The new hash directory tree is generated in a simple to explain way. Take the md5sum of the key and the first 3 characters are the first directory, and the next 3 characters are the second directory.

The old hash directory tree is rather harder to explain. It takes the md5sum of the key, but rather than a string, represents it as 4 32bit words. Only the first word is used. It is converted into a string by the same mechanism that would be used to encode a normal md5sum value into a string, but where that would normally encode the bits using the 16 characters 0-9a-f, this instead uses the 32 characters \"0123456789zqjxkmvwgpfZQJXKMVWGPF\". The first 2 letters of the resulting string are the first directory, and the second 2 are the second directory.
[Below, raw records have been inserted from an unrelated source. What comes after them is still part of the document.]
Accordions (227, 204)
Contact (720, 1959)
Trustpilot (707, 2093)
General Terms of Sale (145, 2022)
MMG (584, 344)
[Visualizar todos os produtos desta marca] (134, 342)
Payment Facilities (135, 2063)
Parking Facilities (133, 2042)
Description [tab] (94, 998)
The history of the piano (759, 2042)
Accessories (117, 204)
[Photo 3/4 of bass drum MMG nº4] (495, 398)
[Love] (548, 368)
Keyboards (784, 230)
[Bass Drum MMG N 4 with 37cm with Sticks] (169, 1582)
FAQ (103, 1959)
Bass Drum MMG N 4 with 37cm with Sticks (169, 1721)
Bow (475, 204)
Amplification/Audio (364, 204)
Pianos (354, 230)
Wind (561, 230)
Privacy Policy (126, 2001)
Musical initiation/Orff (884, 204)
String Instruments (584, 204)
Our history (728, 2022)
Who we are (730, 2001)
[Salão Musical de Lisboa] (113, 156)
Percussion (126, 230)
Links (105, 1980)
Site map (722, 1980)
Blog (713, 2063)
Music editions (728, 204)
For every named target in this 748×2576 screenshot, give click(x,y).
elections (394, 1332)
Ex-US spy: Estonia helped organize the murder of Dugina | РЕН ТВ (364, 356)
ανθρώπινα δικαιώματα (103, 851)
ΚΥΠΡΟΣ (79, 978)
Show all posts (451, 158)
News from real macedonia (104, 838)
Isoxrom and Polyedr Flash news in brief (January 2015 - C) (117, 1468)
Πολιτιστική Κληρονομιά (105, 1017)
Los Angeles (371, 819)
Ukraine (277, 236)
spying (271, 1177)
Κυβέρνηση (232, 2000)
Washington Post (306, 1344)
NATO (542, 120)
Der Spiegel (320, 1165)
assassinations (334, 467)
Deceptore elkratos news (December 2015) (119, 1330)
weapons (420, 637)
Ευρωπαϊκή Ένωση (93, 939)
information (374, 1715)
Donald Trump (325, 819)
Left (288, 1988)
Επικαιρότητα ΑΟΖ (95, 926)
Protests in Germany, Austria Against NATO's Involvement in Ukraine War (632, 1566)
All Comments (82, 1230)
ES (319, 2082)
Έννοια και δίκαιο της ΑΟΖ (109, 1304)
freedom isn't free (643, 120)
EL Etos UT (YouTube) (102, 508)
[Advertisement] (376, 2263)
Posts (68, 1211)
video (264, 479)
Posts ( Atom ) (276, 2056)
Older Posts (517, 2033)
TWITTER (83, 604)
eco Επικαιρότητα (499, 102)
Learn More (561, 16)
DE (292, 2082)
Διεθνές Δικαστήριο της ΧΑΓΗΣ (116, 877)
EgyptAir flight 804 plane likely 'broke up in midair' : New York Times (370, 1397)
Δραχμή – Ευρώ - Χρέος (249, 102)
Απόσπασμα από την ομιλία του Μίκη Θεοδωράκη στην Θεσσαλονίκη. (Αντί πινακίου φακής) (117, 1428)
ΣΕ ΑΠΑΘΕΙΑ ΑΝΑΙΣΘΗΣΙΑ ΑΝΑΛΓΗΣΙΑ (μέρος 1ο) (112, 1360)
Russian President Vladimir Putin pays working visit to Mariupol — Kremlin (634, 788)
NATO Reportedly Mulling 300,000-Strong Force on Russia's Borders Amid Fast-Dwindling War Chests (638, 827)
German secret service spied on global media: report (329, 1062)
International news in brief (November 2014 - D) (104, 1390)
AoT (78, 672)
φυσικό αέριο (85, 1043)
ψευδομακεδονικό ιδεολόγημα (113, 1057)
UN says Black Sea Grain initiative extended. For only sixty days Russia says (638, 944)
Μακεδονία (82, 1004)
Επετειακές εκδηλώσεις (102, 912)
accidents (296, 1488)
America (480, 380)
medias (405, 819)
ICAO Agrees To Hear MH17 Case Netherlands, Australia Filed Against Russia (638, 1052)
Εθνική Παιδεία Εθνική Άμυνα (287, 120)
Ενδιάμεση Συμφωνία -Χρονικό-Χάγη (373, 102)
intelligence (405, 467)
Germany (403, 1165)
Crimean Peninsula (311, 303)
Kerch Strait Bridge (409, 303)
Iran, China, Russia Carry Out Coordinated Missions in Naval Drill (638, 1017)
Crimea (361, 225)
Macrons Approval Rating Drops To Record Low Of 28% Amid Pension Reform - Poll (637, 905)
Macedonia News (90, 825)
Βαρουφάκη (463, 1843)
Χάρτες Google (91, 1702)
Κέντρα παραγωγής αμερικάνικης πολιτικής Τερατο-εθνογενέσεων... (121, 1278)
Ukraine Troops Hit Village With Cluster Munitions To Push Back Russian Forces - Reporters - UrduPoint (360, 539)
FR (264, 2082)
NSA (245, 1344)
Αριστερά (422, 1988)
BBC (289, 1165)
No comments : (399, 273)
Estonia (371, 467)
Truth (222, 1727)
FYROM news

There's probably a 1:1 mapping between this special md5 encoding an a regular md5 encoding. But it's certainly easier just to use the existing Haskell implementation of the hash. The following program, which needs to be built inside a git-annex source tree, reads keys on stdin, and outputs their old hash directory tree values, and their new values on stdout.

<pre>
import Locations
import Types.Key
import Utility.Misc

main = interact $ \s -> case file2key $ firstLine s of
        Nothing -> \"bad key\"
        Just k -> hashDirMixed k ++ \" \" ++ hashDirLower k ++ \"\n\"
</pre>

<pre>
joey@gnu:~/src/git-annex>ghc --make convert.hs
joey@gnu:~/src/git-annex>echo WORM--foo | ./ convert
jq/8w/ 2b1/ba3/
</pre>
"""]]